Commentators and apologists for the trading fraternity often cite commodity people as the least worst option when considered against the mess states generally make of controlling national resources when undertaking it themselves. Take the former Soviet Union for example. Were the state-controlled foreign trade organizations charged with the import and export of commodities, and their pricing committees, a better way of running things? Did value reach the populace more advantageously via this route than as a result of traders fighting with each other for supplies and sales? (Despite the bribes and layers of cream siphoned off as commissions, are not the activities of commodity traders simply a method of handling a part of world economies that can never be captured within society’s norms?)

Blas and Farchy tell a racy story, as gripping as any other tale of misdeeds. Their narrative is amply backed up with detailed citations. Quotes from reticent traders are often published on guarantee of anonymity (but better in than out). Apart from one poor sod in America who gets banged up for his crimes, most of the rest get off scot-free, although a couple of them die from cancer before their time and one pair set up an Oxford University College to burnish their name. [First test for any undergraduate - read this book before taking up a place, and I wonder how many would still want to? Or shall we just encourage students to reserve opprobrium for figures safely tucked away on plinths or as busts?]

The only problem with the thesis of this book - that to be a trader is a crooked profession - is the assumption that psychopathic narcissistic megalomania is the only imperative. I’m here to tell you that perhaps it is not.
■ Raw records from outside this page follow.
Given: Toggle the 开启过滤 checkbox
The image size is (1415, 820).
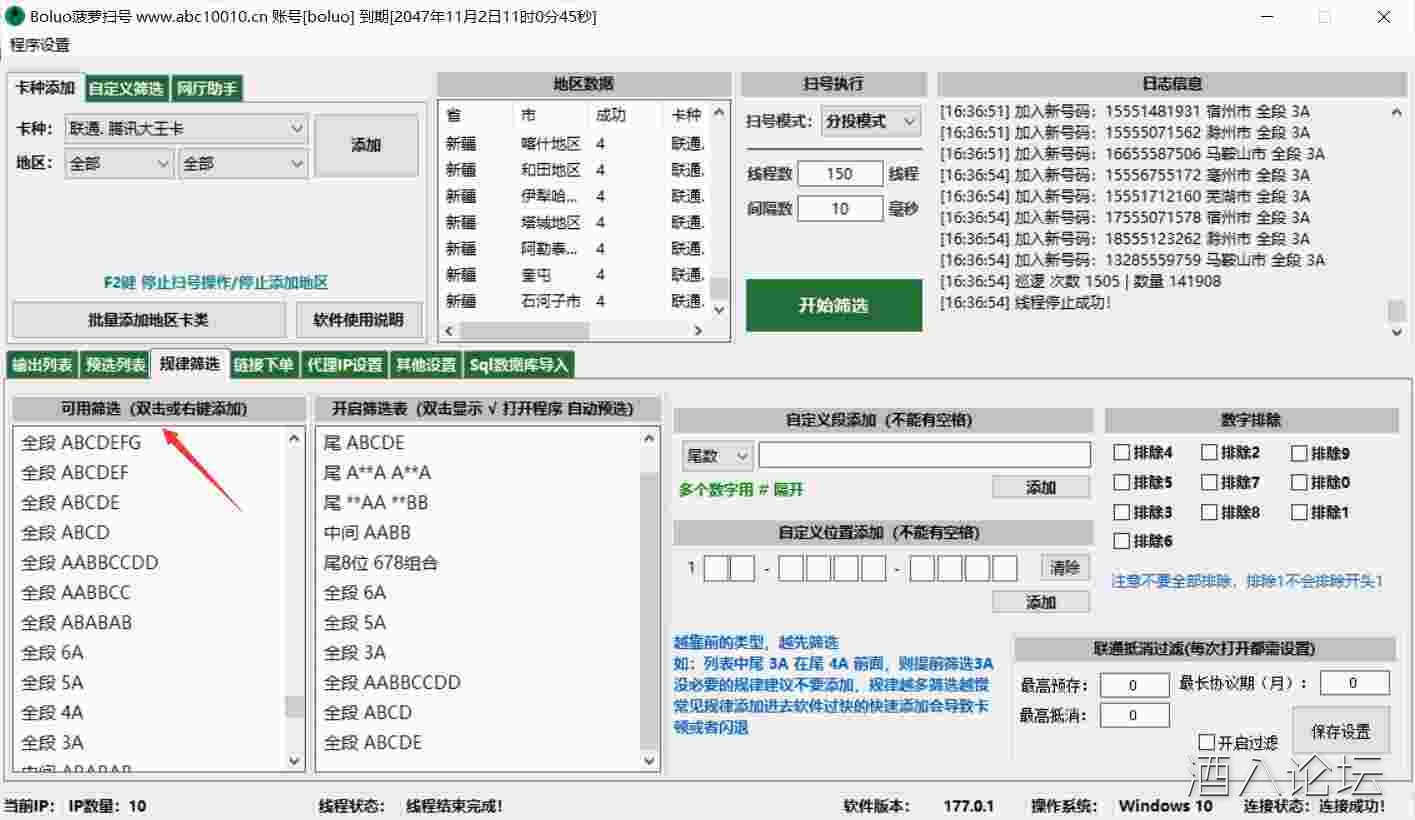Looking at the screenshot, I should (1207, 742).
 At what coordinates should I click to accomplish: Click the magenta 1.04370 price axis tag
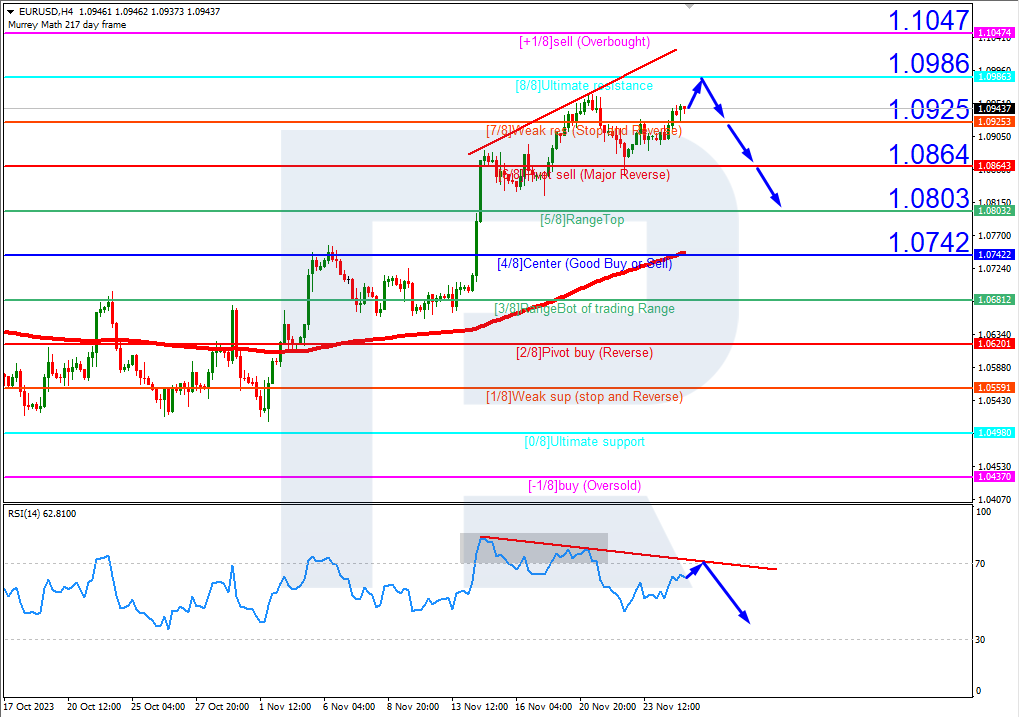(994, 477)
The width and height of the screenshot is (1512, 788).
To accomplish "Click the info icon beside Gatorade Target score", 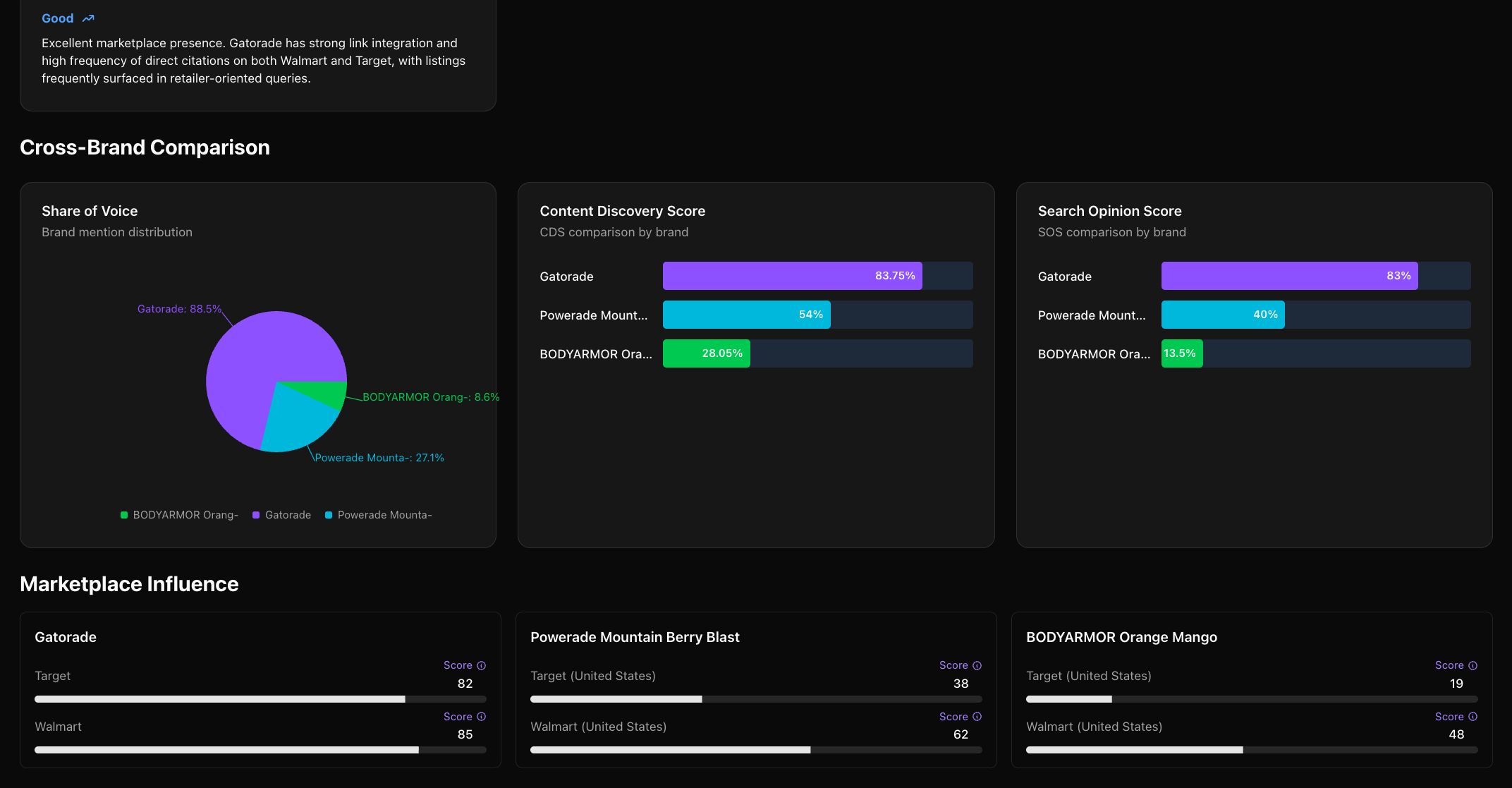I will coord(482,665).
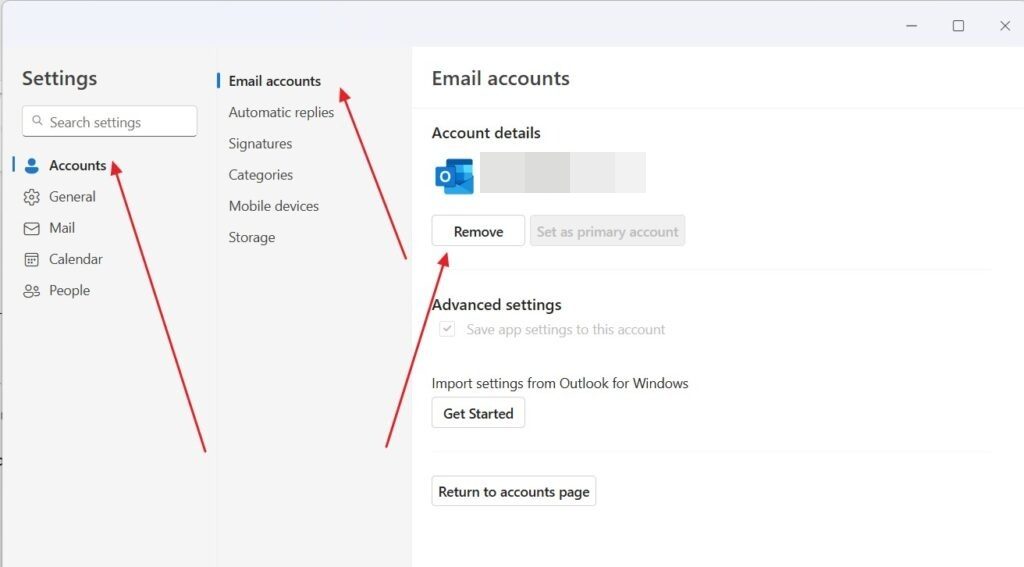Go to Signatures settings
Screen dimensions: 1024x567
pos(260,143)
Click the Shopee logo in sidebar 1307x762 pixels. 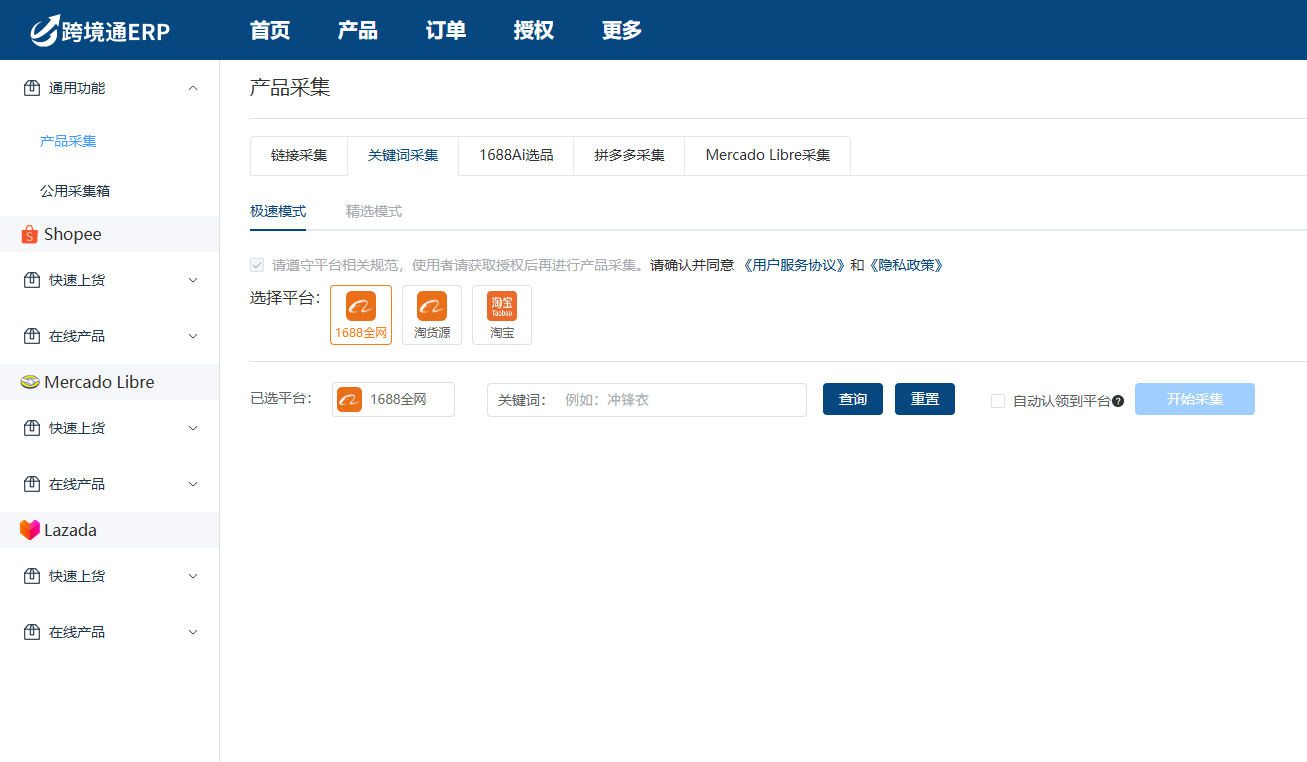[30, 235]
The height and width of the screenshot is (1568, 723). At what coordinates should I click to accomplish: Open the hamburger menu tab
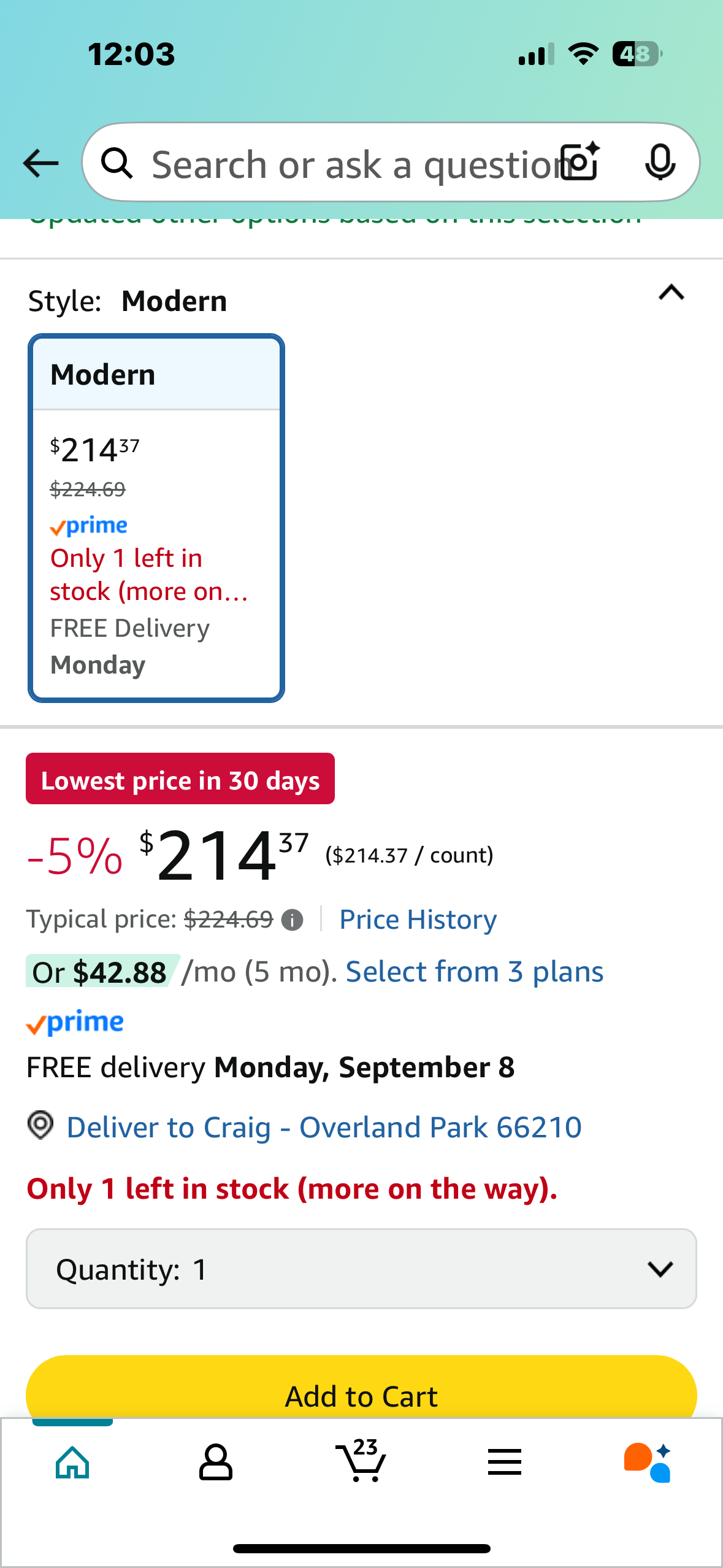click(505, 1462)
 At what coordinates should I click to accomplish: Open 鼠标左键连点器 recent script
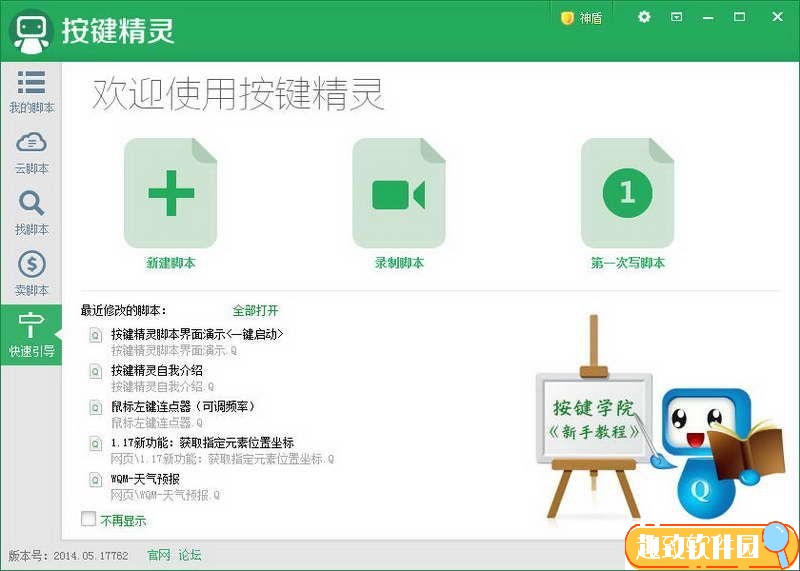click(182, 407)
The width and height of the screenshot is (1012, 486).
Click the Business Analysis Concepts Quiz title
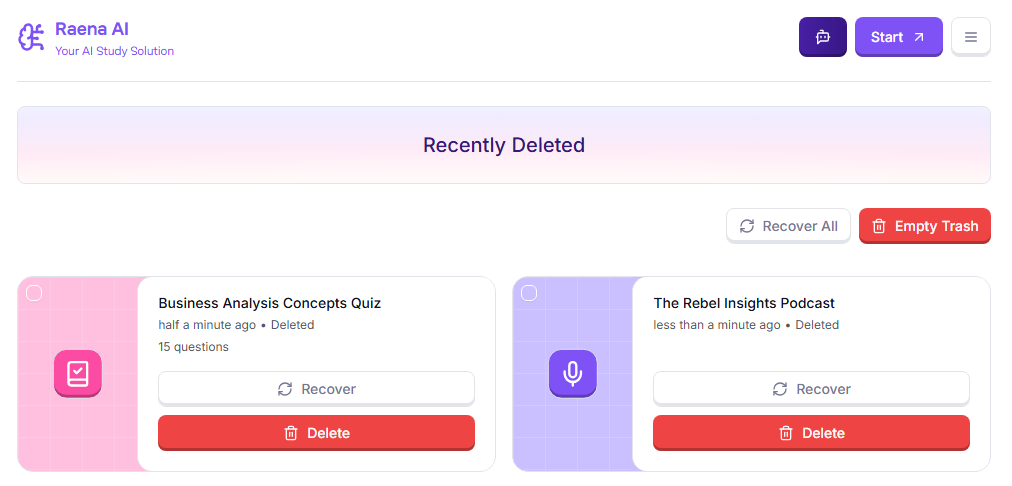pos(269,303)
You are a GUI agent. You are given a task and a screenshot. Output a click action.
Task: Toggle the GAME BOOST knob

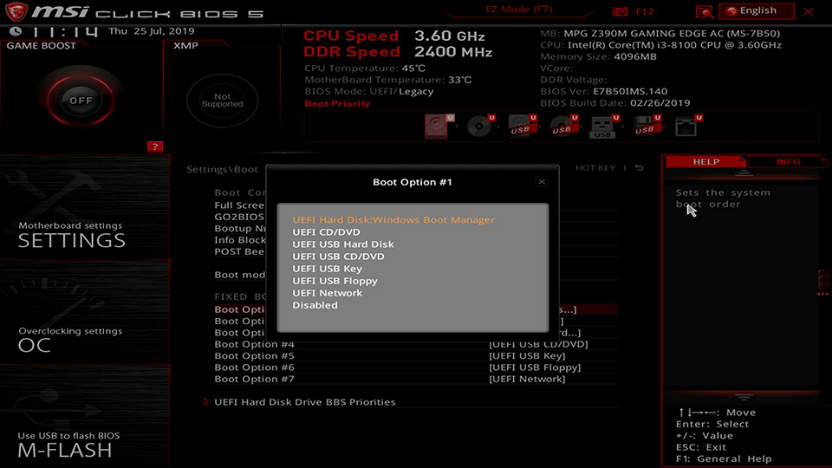[x=80, y=100]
It doesn’t make as many headlines, but it might disappoint both journalists and billionaires to know that there are journeymen in the commodities business who seek fulfilment by delivering metals, wheat, oil, or whatever, to customers without cornering markets and without inducement. There is satisfaction – believe it or not – in assisting end-users to obtain delivery of furnace or refinery-ready raw materials in price and on time without fuss. There is profit and a healthy living to be had by having happy customers and helping them across the road rather than pushing them into the path of an oncoming truck.

Why do those of us who spend a life in commodities do it? The truth is, we are no surer of the reasons than those who do not. But, at our small trading company at least, occupied with minor metals, caught in the slipstream vortex of the commodity trade, we feel a sale on time and in price leads to trust and further business. If we earn enough to put food on the table, that is good enough.

Do we lack ambition? Certainly, on the scale of the sultans of trade delineated in this book - we do. World domination of the zinc or copper markets is not our goal. However, it is also true that were it left to me, mankind would perhaps not have discovered the wheel.

What The World For Sale tells us about commodity traders is that, unleashed, they are like wolves. They are born wolves and remain true to their yellow-eyed selves, and as such it is best to know what you are before you enter the business of commodities. Wolf or lamb? It would seem both are required. One to be eaten. The other to eat.

When I was young, I remember asking my father, who was a metal merchant, why he wasn’t richer (he was actually moderately wealthy and had made what he earned from nothing). His answer was, ‘I never wanted to walk over dead bodies’.

The World for Sale is about those who did. * [The period of Marc Rich's involvement in Jamaica was preceded by offers of Soviet assistance which could have resulted in another Cuba and another U.S./Soviet proxy confrontation. Some argue that Marc Rich's rescue package averted this potentially even worse outcome.]